Images of those stories and many others dance through one’s mind from the vantage of the Mount of Olives. The scene brought Jesus to tears. “O Jerusalem, Jerusalem” he cried in remembrance of the suffering that happened there, but in grief for the suffering still to come. Jesus himself became the subject of suffering that would happen next. Those thoughts led him to seek a quiet place—a place to be alone with God.
Gethsemane is but a short walk from the top of the Mt. of Olives. The garden there feels like peace undisturbed, a place to talk to God. It was there Jesus prayed the night he was betrayed. It was there he asked his Father to care for his disciples. It was there he prayed for you and me and for the world. And it was there we can imagine his arms resting on a very large flat stone, his eyes looking upward toward his heavenly home, and beads of blood oozing from his forehead when Jesus prayed for himself. “Abba, Father,” he said, “everything is possible for you. Take this cup from me. Yet not what I will, but what you will.” (Mark 14:36)
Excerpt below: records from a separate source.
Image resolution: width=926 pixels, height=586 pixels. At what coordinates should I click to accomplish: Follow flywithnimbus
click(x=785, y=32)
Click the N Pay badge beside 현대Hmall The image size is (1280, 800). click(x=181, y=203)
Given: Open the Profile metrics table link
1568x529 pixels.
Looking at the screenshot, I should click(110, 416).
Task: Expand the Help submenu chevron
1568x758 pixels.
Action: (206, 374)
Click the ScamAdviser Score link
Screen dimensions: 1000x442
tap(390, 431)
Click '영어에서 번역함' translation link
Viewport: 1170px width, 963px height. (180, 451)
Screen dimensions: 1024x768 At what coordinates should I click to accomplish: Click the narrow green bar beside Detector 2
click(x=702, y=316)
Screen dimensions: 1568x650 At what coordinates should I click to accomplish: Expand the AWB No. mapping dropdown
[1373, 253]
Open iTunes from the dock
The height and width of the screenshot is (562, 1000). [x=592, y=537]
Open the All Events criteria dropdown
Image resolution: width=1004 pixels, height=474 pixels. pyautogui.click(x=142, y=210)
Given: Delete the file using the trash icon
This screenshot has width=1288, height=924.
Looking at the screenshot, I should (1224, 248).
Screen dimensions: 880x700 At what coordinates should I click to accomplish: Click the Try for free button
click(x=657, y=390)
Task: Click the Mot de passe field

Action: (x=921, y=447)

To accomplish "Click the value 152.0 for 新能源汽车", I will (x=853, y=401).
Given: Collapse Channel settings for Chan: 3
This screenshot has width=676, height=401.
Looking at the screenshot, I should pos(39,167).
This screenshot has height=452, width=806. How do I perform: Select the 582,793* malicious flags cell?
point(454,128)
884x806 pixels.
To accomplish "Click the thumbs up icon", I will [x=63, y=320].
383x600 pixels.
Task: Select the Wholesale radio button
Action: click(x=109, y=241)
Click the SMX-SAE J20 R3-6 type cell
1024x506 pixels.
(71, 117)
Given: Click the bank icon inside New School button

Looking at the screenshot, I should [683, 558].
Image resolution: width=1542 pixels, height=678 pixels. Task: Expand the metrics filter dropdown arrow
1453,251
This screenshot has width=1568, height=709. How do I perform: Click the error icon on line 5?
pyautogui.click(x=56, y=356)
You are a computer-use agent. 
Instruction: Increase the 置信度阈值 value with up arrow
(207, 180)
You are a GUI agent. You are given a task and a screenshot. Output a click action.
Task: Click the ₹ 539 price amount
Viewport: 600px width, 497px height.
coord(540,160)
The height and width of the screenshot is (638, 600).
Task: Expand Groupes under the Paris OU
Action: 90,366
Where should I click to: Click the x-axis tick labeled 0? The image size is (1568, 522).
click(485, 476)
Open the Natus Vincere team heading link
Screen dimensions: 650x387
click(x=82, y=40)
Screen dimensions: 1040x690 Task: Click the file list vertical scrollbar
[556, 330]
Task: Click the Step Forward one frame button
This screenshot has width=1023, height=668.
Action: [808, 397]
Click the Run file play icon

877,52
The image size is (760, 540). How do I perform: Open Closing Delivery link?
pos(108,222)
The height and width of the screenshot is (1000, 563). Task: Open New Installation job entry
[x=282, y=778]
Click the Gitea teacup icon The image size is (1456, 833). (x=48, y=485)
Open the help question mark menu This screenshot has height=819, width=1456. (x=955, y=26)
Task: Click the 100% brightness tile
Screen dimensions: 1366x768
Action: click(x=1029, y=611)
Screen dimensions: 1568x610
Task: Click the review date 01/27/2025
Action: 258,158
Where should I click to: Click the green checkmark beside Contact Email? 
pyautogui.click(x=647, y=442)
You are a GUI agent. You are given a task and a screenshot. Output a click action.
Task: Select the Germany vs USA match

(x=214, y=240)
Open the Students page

“In this world you will have trouble.” Hardly a day goes by without it. That’s why we all need a Gethsemane in our lives—a place with peace undisturbed, a place to talk to God. We all need a place to ask God to remove the troubles in our lives; and a place to petition God for the well-being of others.
But if our troubles are God’s will for us to bear, then we need a place to pray for our lives to bring glory to God through whatever our circumstances may be.